Provided passage —
Together with six Dutch partners, the Donders Institute is preparing to build the world’s strongest MRI scanner in Nijmegen. The super scanner will allow for unprecedentedly detailed brain imaging, but can test subjects handle such a strong magnetic field?

It was such big news that it even made the eight o’clock news: Nijmegen will soon be home to the world’s strongest MRI scanner. The Dutch Research Council (NWO) is contributing 19 million euros to the project from its ‘National Roadmap’ grant programme. This programme is intended for important and expensive research equipment, such as components for space telescopes, for example. ‘This scanner will soon place Nijmegen at the centre of the world in the field of neuroimaging,’ says research leader David Norris (Donders Institute) proudly. ‘It will make Nijmegen even more attractive to leading international scientists.

‘Thanks to this scanner, we will soon also be able to identify very small brain nuclei’

The device will have a strength of no less than 14 Tesla – a strength never seen before in research on humans. Tesla is the unit of measurement for magnetic strength (and has nothing to do with the car brand). By comparison, the Earth’s magnetic field, to which a compass needle responds, is less than one ten-thousandth of a Tesla.

The new Nijmegen scanner will be almost five times more powerful than the modern 3 Tesla MRI scanners that are now used in many hospitals, and more powerful than any existing scanners used in brain research. The current record holders are Paris and Baltimore, which currently have two 11.7 Tesla MRI scanners.

Impressive performance

What exactly can we expect from this scanner, which, if all goes well, will be switched on for the first time in three years’ time? Norris does not have to think long about the answer, as he explains in his office in the Trigon building. The Professor of MRI Physics shows us one artist’s impression after another, as well as all the impressive results expected by the DYNAMIC consortium (see box). ‘We will soon be able to make much better scans that can distinguish details as small as 0.3 millimetres. The current Nijmegen scanners can barely manage 0.8 millimetres,’ he says. ‘Thanks to this scanner, we will soon be able to identify very small brain nuclei.’

The scanner will also make it possible to distinguish the different layers of grey matter (the neurons in the outer layer of the brain), says the Professor, and to see how information is exchanged within them. Previously, such experiments were done primarily with laboratory animals. ‘These layers can already be distinguished using today’s powerful 7 Tesla scanners, but not with this kind of precision.’ In addition, the scanning time required is much shorter with 14 Tesla, which will enable studies that may at present be too long for test subjects.

Given information —
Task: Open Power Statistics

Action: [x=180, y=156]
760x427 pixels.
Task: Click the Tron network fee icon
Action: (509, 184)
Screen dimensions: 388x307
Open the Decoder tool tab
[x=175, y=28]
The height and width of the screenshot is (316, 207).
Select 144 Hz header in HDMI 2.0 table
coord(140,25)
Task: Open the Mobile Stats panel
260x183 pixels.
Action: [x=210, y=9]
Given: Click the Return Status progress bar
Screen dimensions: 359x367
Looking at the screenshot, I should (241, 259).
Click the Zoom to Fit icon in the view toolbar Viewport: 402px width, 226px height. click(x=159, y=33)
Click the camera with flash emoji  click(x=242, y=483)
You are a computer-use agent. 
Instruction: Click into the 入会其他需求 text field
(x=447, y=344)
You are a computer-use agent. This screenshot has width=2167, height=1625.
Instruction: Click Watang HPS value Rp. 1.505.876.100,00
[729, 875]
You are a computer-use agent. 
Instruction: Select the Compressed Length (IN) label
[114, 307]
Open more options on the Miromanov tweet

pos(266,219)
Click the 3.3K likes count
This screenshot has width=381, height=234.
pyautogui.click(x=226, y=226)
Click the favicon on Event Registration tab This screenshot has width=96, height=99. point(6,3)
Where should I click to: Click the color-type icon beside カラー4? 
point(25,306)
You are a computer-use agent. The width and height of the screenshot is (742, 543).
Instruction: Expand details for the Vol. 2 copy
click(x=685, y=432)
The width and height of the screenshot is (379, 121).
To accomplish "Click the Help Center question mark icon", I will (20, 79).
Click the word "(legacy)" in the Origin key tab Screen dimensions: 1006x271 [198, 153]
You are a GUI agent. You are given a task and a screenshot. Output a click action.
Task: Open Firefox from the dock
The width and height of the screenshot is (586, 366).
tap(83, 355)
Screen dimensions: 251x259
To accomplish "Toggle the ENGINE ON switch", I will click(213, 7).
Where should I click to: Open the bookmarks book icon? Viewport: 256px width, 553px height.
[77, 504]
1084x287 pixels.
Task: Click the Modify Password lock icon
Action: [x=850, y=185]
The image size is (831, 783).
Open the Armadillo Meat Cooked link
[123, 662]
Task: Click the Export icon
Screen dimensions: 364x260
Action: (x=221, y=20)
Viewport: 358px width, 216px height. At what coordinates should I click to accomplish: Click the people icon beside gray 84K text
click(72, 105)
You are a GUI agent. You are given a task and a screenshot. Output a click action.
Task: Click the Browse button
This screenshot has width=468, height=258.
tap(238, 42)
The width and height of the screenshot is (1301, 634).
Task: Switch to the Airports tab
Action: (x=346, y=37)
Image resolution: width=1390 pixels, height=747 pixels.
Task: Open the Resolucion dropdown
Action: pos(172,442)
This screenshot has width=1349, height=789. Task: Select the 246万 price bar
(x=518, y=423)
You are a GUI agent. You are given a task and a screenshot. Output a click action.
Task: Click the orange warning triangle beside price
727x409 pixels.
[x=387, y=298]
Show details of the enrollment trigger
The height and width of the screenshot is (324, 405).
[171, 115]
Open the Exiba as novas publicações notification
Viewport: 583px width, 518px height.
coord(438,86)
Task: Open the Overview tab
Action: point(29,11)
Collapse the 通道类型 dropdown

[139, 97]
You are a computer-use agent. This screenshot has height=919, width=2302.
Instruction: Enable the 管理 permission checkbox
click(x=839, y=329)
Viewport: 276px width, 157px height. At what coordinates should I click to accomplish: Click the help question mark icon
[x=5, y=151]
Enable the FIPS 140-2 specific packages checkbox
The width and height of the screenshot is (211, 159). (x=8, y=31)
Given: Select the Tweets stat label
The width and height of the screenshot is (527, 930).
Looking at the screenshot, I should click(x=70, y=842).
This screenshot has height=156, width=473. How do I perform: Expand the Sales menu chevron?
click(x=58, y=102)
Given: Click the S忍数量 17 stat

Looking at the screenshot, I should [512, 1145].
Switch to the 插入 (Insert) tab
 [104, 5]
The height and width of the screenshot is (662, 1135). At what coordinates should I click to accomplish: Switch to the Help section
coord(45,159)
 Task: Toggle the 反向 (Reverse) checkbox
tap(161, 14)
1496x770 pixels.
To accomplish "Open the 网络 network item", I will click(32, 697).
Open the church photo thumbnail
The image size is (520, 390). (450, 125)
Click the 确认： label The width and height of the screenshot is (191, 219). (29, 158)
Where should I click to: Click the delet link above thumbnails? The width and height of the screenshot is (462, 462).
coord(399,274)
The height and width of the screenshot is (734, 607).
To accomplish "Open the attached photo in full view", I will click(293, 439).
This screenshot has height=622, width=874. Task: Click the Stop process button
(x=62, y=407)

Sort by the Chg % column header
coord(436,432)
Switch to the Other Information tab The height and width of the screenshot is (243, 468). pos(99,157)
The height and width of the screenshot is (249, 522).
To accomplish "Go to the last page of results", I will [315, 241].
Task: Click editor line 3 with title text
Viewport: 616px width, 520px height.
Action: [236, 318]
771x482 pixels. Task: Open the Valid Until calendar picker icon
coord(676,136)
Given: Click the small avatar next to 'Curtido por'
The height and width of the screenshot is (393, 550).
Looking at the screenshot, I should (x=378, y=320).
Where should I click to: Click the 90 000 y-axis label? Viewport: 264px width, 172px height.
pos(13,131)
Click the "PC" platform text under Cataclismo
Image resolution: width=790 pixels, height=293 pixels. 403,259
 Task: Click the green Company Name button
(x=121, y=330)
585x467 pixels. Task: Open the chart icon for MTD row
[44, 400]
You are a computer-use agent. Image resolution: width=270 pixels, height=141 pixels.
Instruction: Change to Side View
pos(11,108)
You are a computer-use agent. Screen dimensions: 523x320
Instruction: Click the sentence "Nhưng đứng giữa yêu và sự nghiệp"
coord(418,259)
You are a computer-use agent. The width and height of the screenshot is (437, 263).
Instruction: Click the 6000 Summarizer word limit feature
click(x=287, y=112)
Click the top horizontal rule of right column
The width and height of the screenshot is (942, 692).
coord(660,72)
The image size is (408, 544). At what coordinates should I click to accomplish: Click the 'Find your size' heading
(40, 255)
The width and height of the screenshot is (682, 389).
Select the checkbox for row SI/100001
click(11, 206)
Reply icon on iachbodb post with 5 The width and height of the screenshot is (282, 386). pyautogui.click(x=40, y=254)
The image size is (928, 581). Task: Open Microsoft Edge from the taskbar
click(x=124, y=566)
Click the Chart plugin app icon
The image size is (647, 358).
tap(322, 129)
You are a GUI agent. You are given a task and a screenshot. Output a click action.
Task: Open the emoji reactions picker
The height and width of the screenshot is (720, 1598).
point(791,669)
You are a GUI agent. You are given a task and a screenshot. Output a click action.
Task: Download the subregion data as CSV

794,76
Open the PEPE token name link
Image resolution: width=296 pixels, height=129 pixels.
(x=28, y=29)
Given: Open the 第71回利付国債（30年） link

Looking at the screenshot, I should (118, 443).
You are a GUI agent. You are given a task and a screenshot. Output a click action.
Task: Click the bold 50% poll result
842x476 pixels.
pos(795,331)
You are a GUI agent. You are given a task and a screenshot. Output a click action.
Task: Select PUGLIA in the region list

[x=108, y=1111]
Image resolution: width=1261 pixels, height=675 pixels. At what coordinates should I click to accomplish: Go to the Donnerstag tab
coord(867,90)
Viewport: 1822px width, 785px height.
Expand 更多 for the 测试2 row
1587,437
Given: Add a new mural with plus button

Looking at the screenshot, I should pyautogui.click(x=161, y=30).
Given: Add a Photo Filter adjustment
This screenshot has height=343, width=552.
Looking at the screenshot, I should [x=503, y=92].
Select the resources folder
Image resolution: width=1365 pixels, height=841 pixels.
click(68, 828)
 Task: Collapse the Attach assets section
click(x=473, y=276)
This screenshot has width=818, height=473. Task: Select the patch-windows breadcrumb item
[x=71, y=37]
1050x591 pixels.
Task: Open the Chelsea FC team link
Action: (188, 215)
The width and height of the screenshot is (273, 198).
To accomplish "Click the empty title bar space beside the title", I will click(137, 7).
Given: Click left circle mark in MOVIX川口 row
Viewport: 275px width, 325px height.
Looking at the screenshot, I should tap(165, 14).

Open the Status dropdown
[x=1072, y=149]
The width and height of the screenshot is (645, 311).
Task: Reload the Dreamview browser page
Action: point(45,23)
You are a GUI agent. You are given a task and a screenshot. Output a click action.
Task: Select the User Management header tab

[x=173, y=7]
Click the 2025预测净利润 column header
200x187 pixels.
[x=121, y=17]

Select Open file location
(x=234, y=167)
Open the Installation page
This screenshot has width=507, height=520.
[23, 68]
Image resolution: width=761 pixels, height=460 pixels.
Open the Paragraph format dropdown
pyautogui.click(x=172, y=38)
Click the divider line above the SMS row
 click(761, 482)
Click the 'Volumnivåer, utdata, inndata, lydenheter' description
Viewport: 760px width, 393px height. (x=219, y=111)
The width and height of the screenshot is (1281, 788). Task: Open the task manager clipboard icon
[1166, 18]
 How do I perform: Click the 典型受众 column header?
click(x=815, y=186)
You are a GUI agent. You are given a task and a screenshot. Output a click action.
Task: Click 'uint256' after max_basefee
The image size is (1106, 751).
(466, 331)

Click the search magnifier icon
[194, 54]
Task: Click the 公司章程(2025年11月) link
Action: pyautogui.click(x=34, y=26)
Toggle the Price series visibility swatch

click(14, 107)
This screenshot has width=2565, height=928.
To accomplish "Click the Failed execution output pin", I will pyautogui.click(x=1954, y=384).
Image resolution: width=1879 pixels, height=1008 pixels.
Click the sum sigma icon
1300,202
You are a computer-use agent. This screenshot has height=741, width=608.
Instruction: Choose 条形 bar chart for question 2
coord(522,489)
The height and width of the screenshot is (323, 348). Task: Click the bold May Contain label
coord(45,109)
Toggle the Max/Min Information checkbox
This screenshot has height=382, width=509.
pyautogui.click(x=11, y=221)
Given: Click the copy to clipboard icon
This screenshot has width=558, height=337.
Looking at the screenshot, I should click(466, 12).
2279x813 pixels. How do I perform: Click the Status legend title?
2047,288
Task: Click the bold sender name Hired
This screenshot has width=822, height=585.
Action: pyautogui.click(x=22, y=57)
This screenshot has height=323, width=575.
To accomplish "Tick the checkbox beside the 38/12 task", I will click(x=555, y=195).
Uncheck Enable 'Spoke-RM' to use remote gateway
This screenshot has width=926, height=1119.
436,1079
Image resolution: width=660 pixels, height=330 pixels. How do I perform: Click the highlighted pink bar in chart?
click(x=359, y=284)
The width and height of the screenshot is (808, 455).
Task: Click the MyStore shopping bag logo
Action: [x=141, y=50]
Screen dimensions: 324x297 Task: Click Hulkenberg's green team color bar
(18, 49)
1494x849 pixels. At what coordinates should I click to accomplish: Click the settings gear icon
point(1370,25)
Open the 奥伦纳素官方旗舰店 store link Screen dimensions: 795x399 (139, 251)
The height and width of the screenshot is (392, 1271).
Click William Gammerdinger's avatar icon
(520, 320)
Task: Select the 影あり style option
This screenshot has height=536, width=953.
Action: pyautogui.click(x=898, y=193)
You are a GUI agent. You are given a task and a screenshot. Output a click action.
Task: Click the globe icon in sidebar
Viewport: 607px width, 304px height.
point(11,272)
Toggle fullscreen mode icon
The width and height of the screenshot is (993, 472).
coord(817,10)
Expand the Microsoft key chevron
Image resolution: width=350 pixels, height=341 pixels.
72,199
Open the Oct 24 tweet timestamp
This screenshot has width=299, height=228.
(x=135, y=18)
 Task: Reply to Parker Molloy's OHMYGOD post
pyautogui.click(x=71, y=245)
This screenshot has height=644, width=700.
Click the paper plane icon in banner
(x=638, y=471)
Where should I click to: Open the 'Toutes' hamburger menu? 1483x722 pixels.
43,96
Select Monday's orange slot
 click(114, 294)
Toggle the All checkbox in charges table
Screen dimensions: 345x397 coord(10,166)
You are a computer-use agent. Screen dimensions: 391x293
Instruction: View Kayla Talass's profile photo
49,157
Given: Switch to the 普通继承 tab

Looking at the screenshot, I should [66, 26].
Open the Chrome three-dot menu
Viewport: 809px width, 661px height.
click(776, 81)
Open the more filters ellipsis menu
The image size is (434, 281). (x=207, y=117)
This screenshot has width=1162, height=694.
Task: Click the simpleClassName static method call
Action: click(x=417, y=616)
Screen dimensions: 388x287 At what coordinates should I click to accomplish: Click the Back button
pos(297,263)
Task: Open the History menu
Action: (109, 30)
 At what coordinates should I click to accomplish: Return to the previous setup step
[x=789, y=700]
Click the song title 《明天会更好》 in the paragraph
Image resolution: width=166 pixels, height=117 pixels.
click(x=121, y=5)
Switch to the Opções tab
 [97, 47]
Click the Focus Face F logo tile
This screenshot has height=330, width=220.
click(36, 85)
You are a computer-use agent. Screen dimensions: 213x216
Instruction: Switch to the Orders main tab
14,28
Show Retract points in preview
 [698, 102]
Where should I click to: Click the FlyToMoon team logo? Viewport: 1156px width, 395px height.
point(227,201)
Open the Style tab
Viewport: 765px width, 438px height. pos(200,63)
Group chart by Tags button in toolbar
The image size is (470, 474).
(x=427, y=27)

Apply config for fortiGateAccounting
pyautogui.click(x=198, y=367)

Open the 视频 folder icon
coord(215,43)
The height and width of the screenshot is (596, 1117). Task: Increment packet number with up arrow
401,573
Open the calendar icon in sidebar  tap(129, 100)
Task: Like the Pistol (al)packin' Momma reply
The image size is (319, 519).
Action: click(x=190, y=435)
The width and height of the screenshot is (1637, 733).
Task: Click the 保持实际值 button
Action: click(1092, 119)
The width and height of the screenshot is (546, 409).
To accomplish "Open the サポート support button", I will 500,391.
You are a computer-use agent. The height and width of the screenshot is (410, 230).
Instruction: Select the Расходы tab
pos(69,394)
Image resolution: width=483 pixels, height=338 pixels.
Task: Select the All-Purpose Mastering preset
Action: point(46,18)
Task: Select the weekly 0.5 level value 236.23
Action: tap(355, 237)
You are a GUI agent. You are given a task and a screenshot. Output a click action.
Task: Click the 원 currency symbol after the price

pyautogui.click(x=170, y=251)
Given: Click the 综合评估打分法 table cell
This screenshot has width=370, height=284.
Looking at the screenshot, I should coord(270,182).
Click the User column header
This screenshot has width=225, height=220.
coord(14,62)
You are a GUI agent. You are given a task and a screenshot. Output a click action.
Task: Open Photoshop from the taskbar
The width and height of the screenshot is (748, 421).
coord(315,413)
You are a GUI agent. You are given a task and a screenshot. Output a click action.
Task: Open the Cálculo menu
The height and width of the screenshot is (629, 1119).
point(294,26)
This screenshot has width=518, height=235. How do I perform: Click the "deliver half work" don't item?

Required tasks —
1 – Reproduce a passage from the MRI scanner article word for word, starting at the words "The new Nijmegen" and ending after the words "Tesla MRI scanners.".
2 – List every MRI scanner strength in Tesla that the MRI scanner article mentions, with the scanner or scanners it describes.

Results of the exercise —
1 –
The new Nijmegen scanner will be almost five times more powerful than the modern 3 Tesla MRI scanners that are now used in many hospitals, and more powerful than any existing scanners used in brain research. The current record holders are Paris and Baltimore, which currently have two 11.7 Tesla MRI scanners.

2 –
- 14 Tesla: the new scanner planned for Nijmegen
- 3 Tesla: the modern MRI scanners now used in many hospitals
- 11.7 Tesla: the two scanners in Paris and Baltimore, the current record holders
- 7 Tesla: today's powerful scanners that can already distinguish the layers of grey matter